Fira, the capital of the island of Santorini and the Caldera
Fira, the capital of the island of Santorini and the Caldera

The atmosphere was truly memorable, in tune with the entire vacation, indeed!

On the morning of the eleventh day, we had a flight at 08:30, abruptly transitioning from vacation mode to the everyday routine of home.

That's how this vacation, different from before, unfolded, a circuit outlined well in advance, with some modifications along the way, but materialized in a very good form.

Prices We Paid on This Greek Vacation

Contrary to many opinions that claim prices in the Cyclades, islands frequented especially by American, Italian, French, Canadian tourists, are high, I can honestly say they are not much higher than those on other Greek islands.

For example, a meal for two people with an appetizer, two main courses, half a liter of wine, water, was around 33-40 €, with the most expensive meal reaching 52 €.

In most places, we were offered dessert on the house, and the best food we had was in Folegandros, where the food was downright delicious, but also at a local tavern in Firostefani, with incredible dishes.

We paid with a card everywhere without any issues, but also with cash.
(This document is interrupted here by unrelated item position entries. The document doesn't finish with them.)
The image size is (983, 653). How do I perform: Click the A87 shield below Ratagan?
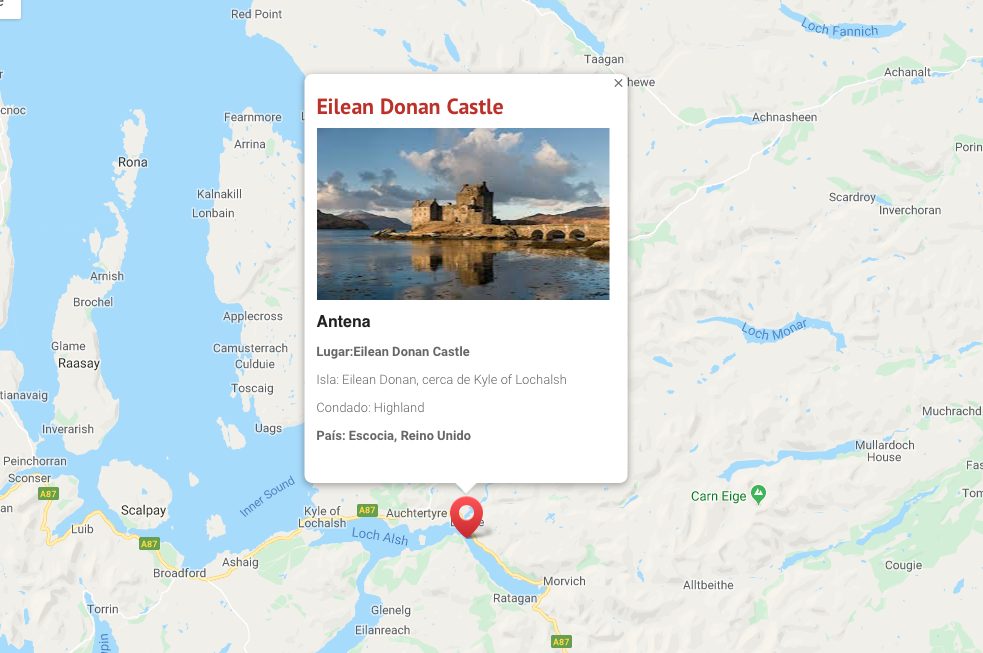coord(561,641)

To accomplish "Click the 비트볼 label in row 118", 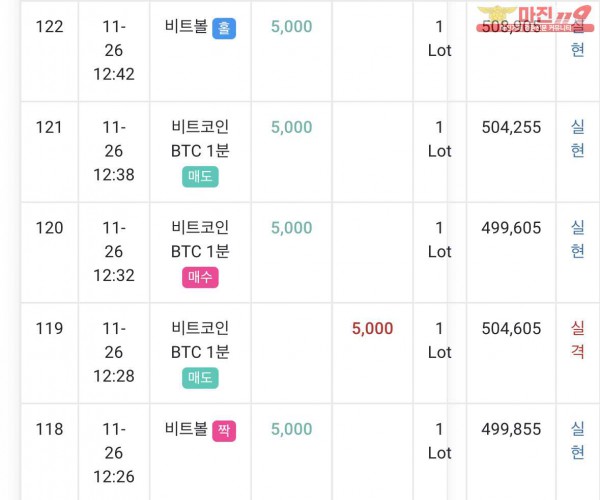I will tap(186, 429).
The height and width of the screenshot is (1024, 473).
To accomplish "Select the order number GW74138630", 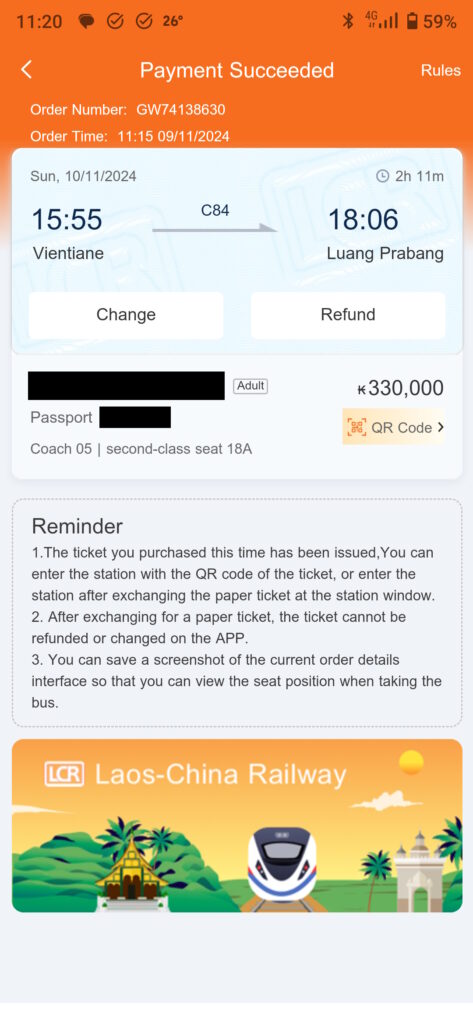I will coord(181,110).
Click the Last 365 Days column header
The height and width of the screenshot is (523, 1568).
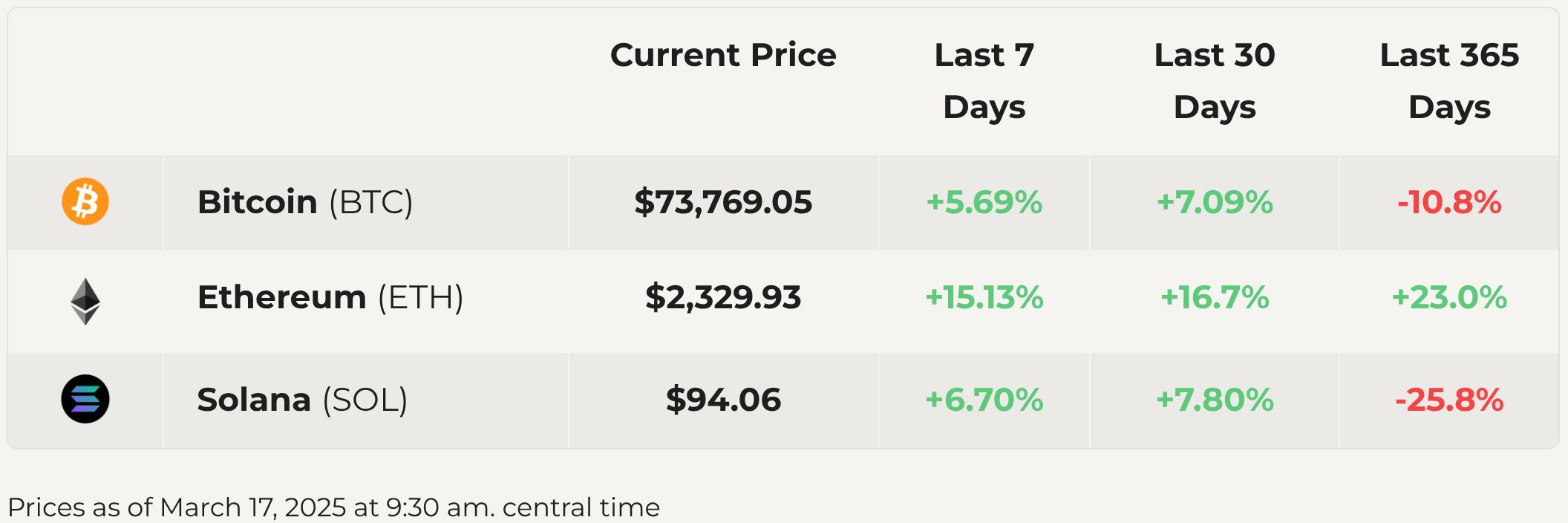1449,80
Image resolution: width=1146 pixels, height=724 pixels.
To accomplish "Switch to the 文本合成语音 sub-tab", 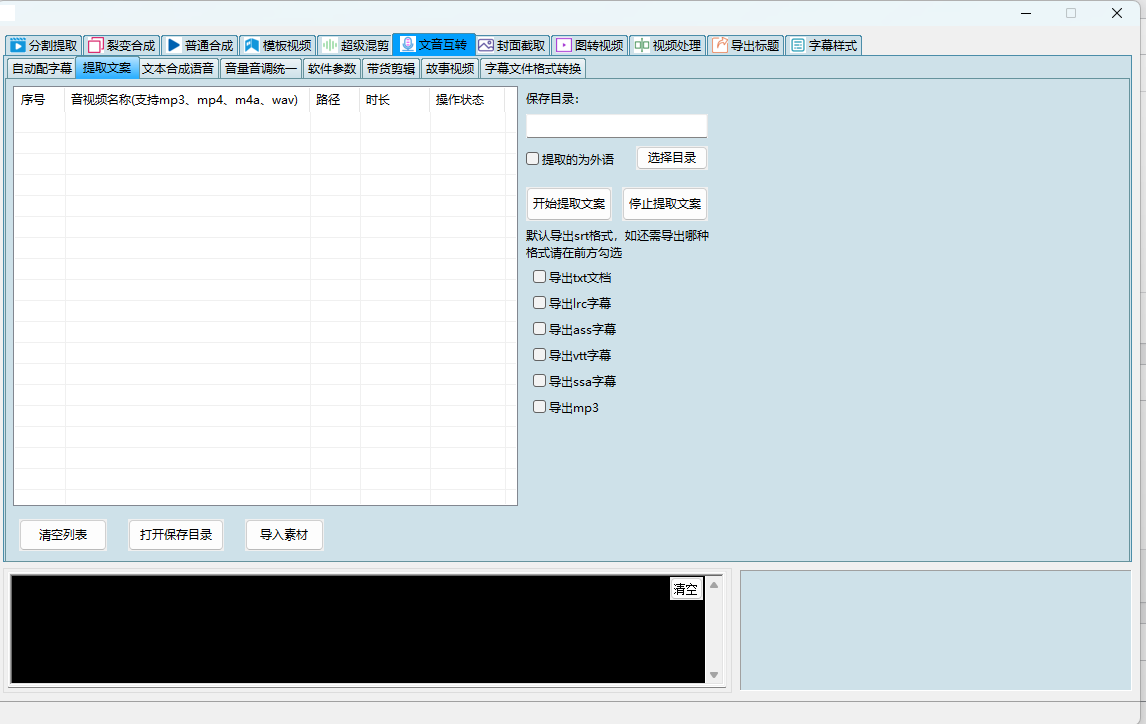I will (178, 68).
Gasoline cost about 2.3 €/liter, and goods in small shops were similarly priced across all three islands, but slightly more expensive than on the mainland.


The southern Cyclades can be easily approached from Santorini, it only remains to "craft" a suitable program for each individual.

Of course, one must also account for the "unexpected," a sort of "surprise," which must be faced under any circumstances, but anyway, in every trip, there's a very small dose of it right from the start, from the moment you leave home, so caution is needed in all aspects.

This trip was a success, and I was very pleased that my effort to piece together many pieces of information obtained during many hours of research spent in front of the computer paid off, with the satisfaction being proportional.

It turns out it is possible to travel and manage with just a carry-on bag for ten days among the Greek islands, without feeling like you're missing anything. We thoroughly enjoyed the experience and believe we will repeat it similarly with other islands, which I also wish for you.